IMPORTANT UPDATE: Hold everything. Hoyer's motion to table has been voted down by a 251-162 margin - and it looks like at least 149 Republicans voted not to table. It looks like they're trying to force an up or down vote on sending the articles to the judiciary committee.
Steny Hoyer just torpedoed the good (space) ship Kucinich by forcing the latter's motion to impeach Dick Cheney to be tabled. Well, the House leadership managed to avoid a public spectacle but will have just enraged the nutroots and sent them off into a foaming rage. The Baltimore Sun Swamp says this:
With Democrats averse to opening an intramural debate on an issue that divides their base, party leaders are expected to nip the measure in the bud this afternoon. Majority Leader Steny Hoyer told reporters this morning that he would move to table the measure when Kucinich introduces it.
"[House Speaker Nancy Pelosi] and I have both said impeachment is not on our agenda," Hoyer told reporters. "That does not make a judgment on that issue."

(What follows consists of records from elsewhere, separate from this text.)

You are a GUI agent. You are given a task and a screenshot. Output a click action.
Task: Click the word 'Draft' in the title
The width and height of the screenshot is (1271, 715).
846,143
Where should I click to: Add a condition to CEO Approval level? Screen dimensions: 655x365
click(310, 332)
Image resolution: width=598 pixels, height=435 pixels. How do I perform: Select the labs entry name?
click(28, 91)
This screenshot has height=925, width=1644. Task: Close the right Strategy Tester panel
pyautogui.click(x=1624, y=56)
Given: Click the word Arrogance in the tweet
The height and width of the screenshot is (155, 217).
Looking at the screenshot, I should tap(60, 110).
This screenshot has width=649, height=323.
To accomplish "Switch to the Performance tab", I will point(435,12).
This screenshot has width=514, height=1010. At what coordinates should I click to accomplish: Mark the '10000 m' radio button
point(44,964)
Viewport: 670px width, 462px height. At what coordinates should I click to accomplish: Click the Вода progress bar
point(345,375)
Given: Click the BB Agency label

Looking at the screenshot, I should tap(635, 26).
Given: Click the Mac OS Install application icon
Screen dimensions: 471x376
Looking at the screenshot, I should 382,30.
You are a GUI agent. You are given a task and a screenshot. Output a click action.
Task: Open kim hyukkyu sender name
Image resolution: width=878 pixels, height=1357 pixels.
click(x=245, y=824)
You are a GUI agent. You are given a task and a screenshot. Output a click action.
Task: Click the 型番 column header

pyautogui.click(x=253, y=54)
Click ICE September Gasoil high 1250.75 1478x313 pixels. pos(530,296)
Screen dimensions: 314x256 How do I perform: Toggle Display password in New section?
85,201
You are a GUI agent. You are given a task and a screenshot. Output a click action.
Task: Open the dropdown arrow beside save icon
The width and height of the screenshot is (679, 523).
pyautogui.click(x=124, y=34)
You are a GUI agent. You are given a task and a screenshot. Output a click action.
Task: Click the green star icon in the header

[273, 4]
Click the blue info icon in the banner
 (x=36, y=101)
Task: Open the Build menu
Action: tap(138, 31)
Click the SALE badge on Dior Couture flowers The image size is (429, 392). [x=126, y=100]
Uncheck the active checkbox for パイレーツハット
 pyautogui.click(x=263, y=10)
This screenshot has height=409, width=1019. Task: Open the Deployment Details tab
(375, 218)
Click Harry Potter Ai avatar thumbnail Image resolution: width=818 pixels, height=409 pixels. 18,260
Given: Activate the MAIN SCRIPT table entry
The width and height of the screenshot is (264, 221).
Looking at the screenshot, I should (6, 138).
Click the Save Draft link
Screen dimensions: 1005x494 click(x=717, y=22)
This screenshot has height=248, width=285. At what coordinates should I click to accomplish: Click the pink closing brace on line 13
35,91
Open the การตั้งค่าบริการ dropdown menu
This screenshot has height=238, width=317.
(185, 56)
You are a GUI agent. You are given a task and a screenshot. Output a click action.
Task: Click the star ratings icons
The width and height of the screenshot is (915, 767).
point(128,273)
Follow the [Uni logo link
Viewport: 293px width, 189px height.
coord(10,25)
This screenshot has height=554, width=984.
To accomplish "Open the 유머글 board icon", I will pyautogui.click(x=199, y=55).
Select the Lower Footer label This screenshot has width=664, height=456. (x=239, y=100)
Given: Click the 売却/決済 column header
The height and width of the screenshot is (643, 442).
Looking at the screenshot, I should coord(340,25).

Hoyer’s motion appears likely to pass – an outcome that would further alienate an antiwar left already frustrated with a lack of progress by congressional Democrats on changing U.S. policy on Iraq.
They also quote this from the Huffnpuff Post:
"We are in a serious Constitutional crisis," Joseph A. Palermo, a professor of history at California State University, Sacramento, wrote this morning on the Huffington Post. "Democrats were elected to Congress to put the brakes on the Bush-Cheney juggernaut. … [Kucinich’s bill] is a long overdue measure coming from a Democrat who has the guts to stand up for the United States Constitution."
My god. It may be time to send the chauffeur to the barricades!






By LYNNDH, Tuesday, 6 November , 2007 @ 2:47 pm
I am just disgusted that so many “History Professors” today are lacking historical perspective. They have forgotton what was (or should have been) taught to them in graduate history classes about research techniques and philosophy. (I have a MA in history.)